*ACTIONS TO TAKE*
1. In the passage on the USCV exit poll report, rewrite the text starting at "The USCV report points" and ending at "falsify this finding.", changing "technical appendix" to "statistical appendix".
2. According to the passage on the USCV exit poll report, what share of the paper ballot precincts were in rural areas?
3. Translate this sentence from the passage on the USCV exit poll report into Spanish: "The public would have been better served by a technical appendix that provided measures of significance."
** start TEXT PASSAGE **
4) All Machine Counts Suspect? – The USCV report makes much of a tabulation provided by Edison-Mitofsky showing very low apparent rates of error in precincts that used paper ballots. Paper ballot precincts, they write, “showed a median within-precinct-error (WPE) of -0.9, consistent with chance while all other technologies were associates with high WPE discrepancies between election and exit poll results.” Their Executive Summary makes the same point illustrated with the following chart that highlights the low WPE median in green.
While the report notes that the paper ballots were “used primarily in rural precincts,” and earlier in the report notes that such precincts amounts to “only 3% of sampled precincts altogether,” it fails to point out to readers why those two characteristics call the apparent contrast between paper and other ballots into question.
What the USCV report does not mention is the finding by the Edison-Mitofsky report that the results for WPE by machine type appear hopelessly confounded by the regional (urban or rural) distribution of voting equipment. The E-M report includes a separate table (p. 40) that shows higher rates of WPE in urban areas for every type of voting equipment. Virtually all of the paper ballot precincts (88% — 35 of 40) were in rural areas while two thirds of the machine count precincts (68% – 822 of 1209) were in urban areas. E-M concludes:
These errors are not necessarily a function of the voting equipment. They appear to be a function of the equipment’s location and the voter’s responses to the exit poll at precincts that use this equipment. The value of WPE for the different types of equipment may be more a function of where the equipment is located that the equipment itself (p. 40).
The USCV report points out that Edison/Mitofsky “fail to specify P-values, significance levels, or the statistical method by which they arrived at their conclusion that voting machine type is not related to WPE.” Here they have a point. The public would have been better served by a technical appendix that provided measures of significance. However, public reports (as opposed to journal articles) frequently omit these details, and I have yet to hear a coherent theory for why Edison-Mitofsky would falsify this finding.
Nonetheless, USCV want us to consider that “errors in for all four automated voting systems could derive from errors in the election results.” OK, let’s consider that theory for a moment. If true, given the number of precincts involved, it implies a fraud extending to 97% of the precincts in the United States. They do not say how that theory squares with the central contention of their report that “corruption of the official vote count occurred most freely in districts that were overwhelmingly Bush strongholds” (p. 11). Their own estimates say the questionable strongholds are only 1.6% of precincts nationwide (p. 14, footnote). Keep in mind that their Appendix B now concedes that pattern of WPE by precinct is consistent with “a pervasive and more or less constant bias in exit polls because of a differential response by party” in all but the “highly partisan Bush precincts” (p. 25).
** end TEXT PASSAGE **
** start SUPPLIED DATA **
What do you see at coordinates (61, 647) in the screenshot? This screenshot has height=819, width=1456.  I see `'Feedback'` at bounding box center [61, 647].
** end SUPPLIED DATA **
*RESULTS FOR EACH TASK*
1.
The USCV report points out that Edison/Mitofsky “fail to specify P-values, significance levels, or the statistical method by which they arrived at their conclusion that voting machine type is not related to WPE.” Here they have a point. The public would have been better served by a statistical appendix that provided measures of significance. However, public reports (as opposed to journal articles) frequently omit these details, and I have yet to hear a coherent theory for why Edison-Mitofsky would falsify this finding.

2. 88% of them, or 35 of 40.

3. El público habría estado mejor servido por un apéndice técnico que proporcionara medidas de significación.